"Dia menjelaskan secara detail dan rinci. Dia mengusahakan surat keterangan," ujarnya.
Namun, pihak RS belum bisa memberikan surat tersebut saat itu juga.
Pihak RS menyebut surat keterangan bisa didapatkan jika jenazah divisum terlebih dahulu.
Sementara prosesnya memerlukan waktu dua sampai tiga hari.
Pihak keluarga pun memilih untuk tidak melakukan proses tersebut.
Selepas pemulasaran selesai, MR dan keluarga pulang ke rumah.
Ia mendapati rumahnya dalam kondisi basah disemprot disinfektan.
"Gak beberapa lama datang lah petugas medis dari Puskesmas.
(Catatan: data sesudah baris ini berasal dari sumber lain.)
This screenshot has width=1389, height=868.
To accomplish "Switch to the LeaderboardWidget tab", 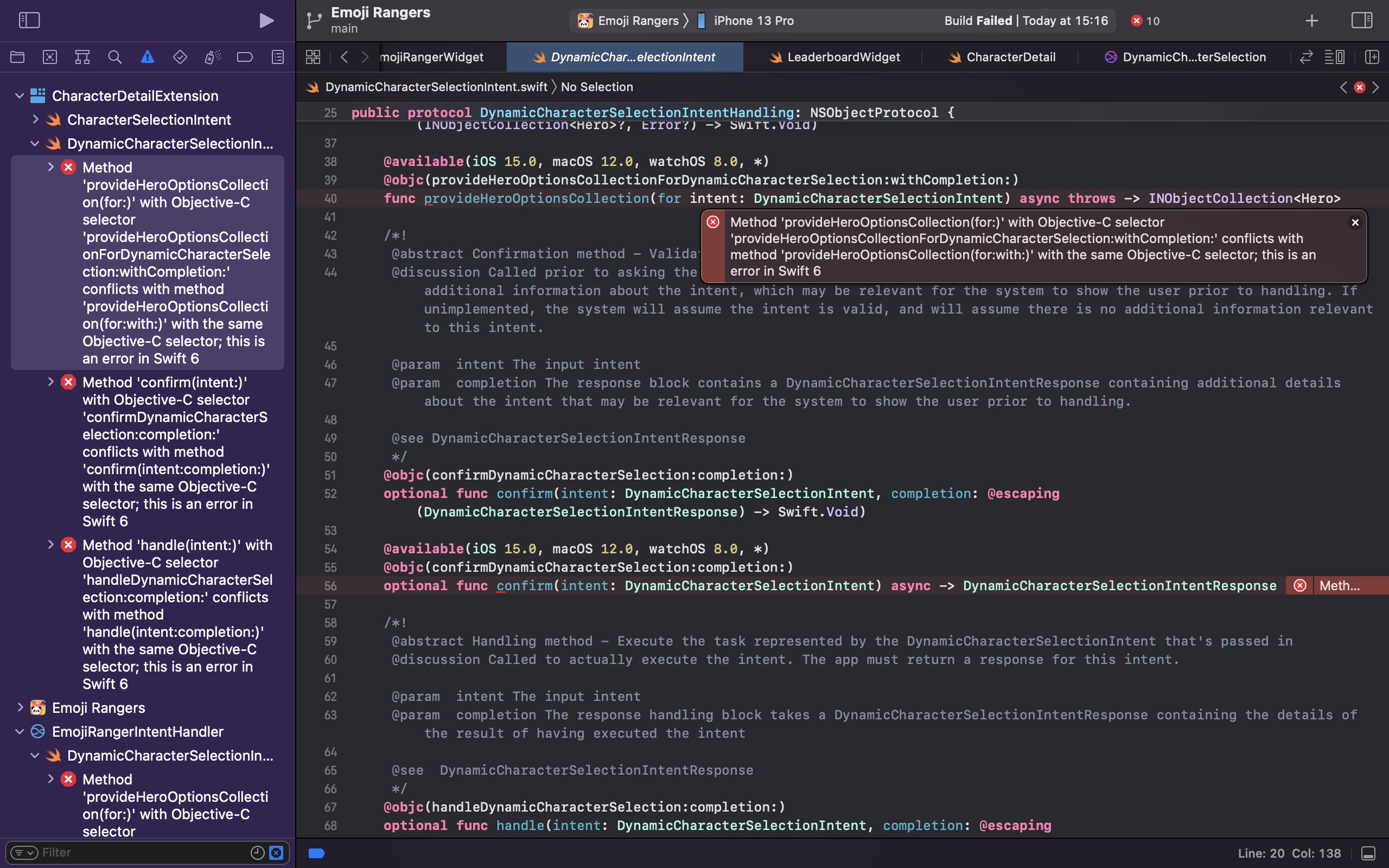I will pos(843,57).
Mereka survei menanyakan riwayat sakit ayah saya dan riwayatnya apakah ada riwayat ke luar negeri atau tidak," ungkapnya.
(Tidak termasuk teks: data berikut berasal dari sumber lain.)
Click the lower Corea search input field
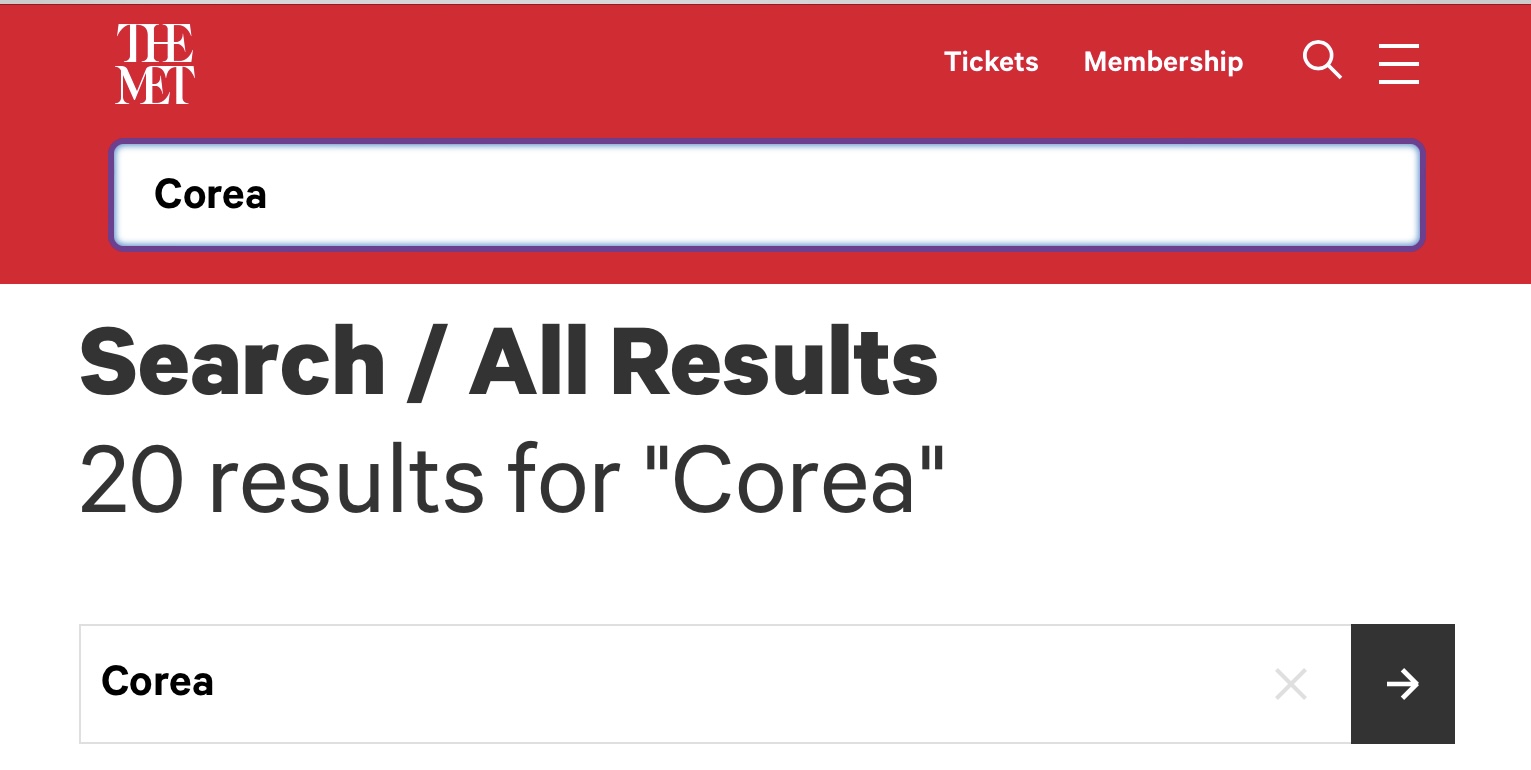 pyautogui.click(x=700, y=684)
Baca: Pakar dari UI Ungkap Perbedaan Pembatasan Sosial Berskala Besar dan Social Distancing: Ada Hukum
KTP Almarhum Tersebar
MR menjadi geram setelah ada kabar yang menyebutkan KTP sang ayah disebar dan dicap sebagai pasien positif corona.
MR pun kembali ke RS untuk mengklarifikasi.
"Saya balik lagi ke RS minta pertanggungjawaban kenapa data pribadi bisa sampai ke tangan orang lain dan bisa di-publish ke sosmed," ungkapnya.
Pihak RS pun mengungkapkan tidak bisa membantu mengungkap pelaku penyebaran KTP dengan informasi yang salah.
"KTP ayah saya masih banyak yang dapet kabar hoax-nya, sudah merambah sampai daerah lain," ujarnya.
MR pun melakukan penelusuran mandiri tentang menyebarnya KTP sang ayah dengan informasi yang tidak benar melalui beberapa sumber.
"Menurut kabar yang tersebar di sosial media mengenai KTP ayah saya, ada yang menyebut mendapatkan foto KTP dari salah satu perawat RS," ujarnya.
MR menegaskan, tidak mempermasalahkan prosedur dari RS mengenai sang ayah.
"Yang saya sayangkan cuma kenapa KTP ayah saya bisa kesebar, jadi yang mau saya usut masalah KTP itu," ujar MR.
MR menyebut pihak RS berencana untuk memberikan keterangan padanya.
"Katanya nanti Senin atau Selasa, pihak RS akan mendatangi rumah saya untuk klarifikasi," ungkapnya.
MR pun berharap tidak ada lagi jenazah yang mendapatkan diskriminasi di tengah wabah Covid-19.
"Pesan saya stop diskriminasi orang yang kena wabah, di luar sana mungkin banyak orang yang kena Covid-19, tapi mereka nggak mau ngaku dan takut untuk periksa ke dokter karena diskriminasi masyarakat," ujar MR.
Sikap masyarakat yang mendiskriminasi menurut MR justru bisa memperburuk situasi pandemi Covid-19 di indonesia.
"Saya lihat berita bertebaran warga menolak jenazah-jenazah sampai dilemparin batu. Saya rasa itu tidak pantas," ungkap MR.